Can you copy out the rows below word for word, starting at the line that contains "Task: Focus the model_history fit code cell" and ending at the line that contains "Viewport: 1456px width, 825px", with both of those lines included?

## Data supplied
--- --- ---

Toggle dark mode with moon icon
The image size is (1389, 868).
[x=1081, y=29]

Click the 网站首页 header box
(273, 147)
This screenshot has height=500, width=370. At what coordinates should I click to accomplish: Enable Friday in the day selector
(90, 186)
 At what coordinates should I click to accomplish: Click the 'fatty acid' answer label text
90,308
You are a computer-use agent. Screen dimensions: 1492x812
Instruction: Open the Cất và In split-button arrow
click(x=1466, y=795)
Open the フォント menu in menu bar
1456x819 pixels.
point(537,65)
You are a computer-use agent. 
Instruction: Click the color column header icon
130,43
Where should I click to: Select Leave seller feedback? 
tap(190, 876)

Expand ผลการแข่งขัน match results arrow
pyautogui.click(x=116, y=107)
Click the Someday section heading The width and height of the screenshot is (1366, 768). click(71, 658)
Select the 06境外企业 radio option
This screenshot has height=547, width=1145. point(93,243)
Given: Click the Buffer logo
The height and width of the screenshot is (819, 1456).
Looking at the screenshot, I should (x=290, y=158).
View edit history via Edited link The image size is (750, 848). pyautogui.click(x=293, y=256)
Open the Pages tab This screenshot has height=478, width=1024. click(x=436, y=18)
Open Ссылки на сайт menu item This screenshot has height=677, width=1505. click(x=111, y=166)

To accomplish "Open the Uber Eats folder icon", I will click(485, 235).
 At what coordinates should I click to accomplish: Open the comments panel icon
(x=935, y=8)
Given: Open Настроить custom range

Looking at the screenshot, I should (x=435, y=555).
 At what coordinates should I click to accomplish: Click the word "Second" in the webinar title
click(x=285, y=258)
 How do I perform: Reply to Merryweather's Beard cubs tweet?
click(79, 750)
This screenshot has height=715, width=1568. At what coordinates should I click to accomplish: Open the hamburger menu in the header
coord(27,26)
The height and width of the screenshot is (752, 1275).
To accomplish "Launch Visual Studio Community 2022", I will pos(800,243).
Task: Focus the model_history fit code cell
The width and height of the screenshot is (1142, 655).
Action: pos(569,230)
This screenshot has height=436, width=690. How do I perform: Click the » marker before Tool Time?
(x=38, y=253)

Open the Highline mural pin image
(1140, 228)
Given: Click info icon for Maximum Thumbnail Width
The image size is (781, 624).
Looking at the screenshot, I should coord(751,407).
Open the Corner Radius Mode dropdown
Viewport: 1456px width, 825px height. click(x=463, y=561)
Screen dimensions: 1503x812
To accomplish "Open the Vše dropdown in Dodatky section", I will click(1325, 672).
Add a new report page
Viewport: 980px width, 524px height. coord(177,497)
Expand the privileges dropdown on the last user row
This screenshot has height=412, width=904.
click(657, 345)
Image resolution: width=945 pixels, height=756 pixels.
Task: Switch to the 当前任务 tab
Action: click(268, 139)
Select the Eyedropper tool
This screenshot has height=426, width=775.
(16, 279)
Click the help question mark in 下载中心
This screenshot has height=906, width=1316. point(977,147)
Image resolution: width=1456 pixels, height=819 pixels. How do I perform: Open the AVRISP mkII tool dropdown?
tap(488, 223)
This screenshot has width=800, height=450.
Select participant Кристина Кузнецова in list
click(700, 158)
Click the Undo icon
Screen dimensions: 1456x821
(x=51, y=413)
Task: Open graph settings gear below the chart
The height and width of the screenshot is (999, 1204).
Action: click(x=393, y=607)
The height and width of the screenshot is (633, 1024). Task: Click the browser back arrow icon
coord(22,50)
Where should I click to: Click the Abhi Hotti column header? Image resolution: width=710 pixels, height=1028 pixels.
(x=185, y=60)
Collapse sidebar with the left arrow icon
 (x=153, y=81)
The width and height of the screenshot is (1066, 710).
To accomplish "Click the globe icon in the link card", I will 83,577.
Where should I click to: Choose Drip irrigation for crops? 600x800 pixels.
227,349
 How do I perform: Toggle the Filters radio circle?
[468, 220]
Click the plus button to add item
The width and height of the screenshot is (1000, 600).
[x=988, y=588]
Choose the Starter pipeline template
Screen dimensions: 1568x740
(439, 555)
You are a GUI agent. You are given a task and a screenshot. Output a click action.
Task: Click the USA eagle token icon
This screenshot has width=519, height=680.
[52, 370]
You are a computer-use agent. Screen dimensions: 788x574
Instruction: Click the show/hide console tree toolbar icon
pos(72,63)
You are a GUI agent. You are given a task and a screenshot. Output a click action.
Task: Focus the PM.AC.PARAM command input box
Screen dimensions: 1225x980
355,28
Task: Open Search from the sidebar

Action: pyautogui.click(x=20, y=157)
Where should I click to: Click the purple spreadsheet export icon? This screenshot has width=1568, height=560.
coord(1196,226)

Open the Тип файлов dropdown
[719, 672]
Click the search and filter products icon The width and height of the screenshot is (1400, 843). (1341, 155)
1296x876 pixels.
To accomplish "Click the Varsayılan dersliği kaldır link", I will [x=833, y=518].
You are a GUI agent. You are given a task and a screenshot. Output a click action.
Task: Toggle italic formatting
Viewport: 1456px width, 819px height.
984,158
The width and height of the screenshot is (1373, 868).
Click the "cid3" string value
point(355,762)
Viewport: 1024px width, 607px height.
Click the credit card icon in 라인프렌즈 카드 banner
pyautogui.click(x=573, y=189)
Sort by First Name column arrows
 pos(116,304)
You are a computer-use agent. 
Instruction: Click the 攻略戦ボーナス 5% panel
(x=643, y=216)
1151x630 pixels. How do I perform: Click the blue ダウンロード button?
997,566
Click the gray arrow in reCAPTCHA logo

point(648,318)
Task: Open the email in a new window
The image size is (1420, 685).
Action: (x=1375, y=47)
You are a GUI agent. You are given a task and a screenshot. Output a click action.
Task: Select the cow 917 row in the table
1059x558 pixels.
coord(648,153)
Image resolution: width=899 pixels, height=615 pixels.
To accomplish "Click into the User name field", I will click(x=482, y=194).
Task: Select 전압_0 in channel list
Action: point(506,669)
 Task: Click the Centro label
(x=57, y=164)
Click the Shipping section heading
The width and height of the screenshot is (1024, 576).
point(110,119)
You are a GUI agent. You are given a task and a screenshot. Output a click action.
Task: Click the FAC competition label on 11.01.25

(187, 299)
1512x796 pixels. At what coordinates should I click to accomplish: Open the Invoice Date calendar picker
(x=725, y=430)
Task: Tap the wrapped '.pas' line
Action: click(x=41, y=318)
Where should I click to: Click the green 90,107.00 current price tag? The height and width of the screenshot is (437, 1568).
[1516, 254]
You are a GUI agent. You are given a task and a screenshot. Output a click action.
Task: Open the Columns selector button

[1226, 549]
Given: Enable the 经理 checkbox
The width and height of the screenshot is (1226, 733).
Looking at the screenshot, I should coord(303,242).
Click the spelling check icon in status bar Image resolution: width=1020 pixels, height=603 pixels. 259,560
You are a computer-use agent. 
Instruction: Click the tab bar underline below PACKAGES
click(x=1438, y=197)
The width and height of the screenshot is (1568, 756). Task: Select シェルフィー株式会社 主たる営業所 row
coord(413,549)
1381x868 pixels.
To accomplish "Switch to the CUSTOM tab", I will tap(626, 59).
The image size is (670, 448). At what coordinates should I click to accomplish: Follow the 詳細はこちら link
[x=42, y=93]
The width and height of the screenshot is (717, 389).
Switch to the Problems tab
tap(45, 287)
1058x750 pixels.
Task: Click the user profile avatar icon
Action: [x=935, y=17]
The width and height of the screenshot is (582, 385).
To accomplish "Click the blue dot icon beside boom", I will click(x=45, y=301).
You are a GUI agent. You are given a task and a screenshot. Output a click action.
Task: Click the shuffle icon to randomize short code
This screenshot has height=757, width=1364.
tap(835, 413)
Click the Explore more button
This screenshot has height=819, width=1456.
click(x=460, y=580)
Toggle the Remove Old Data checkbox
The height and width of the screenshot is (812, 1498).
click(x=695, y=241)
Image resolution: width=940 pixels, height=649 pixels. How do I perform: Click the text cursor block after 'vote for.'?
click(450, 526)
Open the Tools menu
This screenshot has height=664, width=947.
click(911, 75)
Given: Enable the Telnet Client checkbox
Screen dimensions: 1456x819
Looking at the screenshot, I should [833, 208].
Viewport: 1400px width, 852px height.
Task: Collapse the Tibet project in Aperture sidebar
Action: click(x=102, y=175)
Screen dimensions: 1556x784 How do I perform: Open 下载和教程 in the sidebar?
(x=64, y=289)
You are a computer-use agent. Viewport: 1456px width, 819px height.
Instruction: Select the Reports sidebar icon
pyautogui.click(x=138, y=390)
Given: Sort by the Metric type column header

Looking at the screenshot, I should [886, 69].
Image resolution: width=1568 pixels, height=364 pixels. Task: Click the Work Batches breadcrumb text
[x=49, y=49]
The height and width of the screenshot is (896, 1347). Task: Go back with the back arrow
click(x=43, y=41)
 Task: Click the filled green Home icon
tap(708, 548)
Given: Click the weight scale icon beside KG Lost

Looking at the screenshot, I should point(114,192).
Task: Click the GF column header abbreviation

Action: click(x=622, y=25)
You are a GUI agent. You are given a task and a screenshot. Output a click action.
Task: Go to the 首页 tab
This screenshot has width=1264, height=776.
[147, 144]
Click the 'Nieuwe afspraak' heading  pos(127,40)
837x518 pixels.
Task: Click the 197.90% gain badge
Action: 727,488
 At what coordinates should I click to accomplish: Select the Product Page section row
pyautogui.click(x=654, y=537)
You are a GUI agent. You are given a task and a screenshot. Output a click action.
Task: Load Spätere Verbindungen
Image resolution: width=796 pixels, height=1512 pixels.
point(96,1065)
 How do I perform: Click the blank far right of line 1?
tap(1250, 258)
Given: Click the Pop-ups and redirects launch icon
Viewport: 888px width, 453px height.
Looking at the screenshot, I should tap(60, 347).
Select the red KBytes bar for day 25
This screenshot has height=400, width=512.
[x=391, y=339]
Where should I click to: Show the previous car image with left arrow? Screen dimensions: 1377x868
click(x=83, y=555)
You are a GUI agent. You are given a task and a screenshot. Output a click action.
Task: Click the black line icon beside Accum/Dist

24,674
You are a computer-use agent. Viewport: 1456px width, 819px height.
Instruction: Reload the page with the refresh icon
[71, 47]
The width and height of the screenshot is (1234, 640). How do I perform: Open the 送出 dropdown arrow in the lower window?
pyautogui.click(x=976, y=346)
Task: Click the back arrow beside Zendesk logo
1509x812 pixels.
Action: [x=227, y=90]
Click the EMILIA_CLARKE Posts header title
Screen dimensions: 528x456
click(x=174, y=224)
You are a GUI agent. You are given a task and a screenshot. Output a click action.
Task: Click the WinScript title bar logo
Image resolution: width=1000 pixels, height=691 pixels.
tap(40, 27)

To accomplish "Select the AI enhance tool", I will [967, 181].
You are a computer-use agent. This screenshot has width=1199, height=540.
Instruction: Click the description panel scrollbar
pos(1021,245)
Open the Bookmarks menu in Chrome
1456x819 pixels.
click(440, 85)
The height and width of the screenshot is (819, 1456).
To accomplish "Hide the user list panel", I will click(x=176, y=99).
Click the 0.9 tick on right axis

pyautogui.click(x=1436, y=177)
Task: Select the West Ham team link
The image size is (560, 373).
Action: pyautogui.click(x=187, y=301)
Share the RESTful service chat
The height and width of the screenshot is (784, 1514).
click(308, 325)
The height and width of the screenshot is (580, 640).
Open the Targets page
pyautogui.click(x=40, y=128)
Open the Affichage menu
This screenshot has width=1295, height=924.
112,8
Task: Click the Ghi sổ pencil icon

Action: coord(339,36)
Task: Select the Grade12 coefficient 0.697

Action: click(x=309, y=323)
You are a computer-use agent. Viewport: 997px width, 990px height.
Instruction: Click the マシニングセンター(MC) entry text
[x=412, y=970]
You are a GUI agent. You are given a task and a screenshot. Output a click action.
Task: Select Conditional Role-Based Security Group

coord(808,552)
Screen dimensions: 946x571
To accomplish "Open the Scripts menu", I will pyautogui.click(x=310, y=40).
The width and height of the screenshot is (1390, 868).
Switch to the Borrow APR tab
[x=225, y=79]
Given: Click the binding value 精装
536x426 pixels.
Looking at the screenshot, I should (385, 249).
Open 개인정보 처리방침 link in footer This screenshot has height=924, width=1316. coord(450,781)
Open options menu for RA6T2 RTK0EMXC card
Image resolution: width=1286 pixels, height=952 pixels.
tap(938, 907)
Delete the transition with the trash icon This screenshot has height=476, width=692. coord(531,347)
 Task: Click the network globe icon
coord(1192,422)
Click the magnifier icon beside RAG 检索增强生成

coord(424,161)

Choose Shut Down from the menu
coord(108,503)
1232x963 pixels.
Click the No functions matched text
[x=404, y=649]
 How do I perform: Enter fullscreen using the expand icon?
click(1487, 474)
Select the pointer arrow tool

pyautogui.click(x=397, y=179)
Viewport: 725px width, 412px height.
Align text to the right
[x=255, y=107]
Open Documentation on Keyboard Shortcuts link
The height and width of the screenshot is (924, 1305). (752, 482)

--- --- ---

## Correct output
Task: Focus the model_history fit code cell
The width and height of the screenshot is (1142, 655).
Action: pos(569,230)
This screenshot has height=436, width=690. How do I perform: Click the » marker before Tool Time?
(x=38, y=253)

Open the Highline mural pin image
(1140, 228)
Given: Click info icon for Maximum Thumbnail Width
The image size is (781, 624).
Looking at the screenshot, I should coord(751,407).
Open the Corner Radius Mode dropdown
Viewport: 1456px width, 825px height. click(x=463, y=561)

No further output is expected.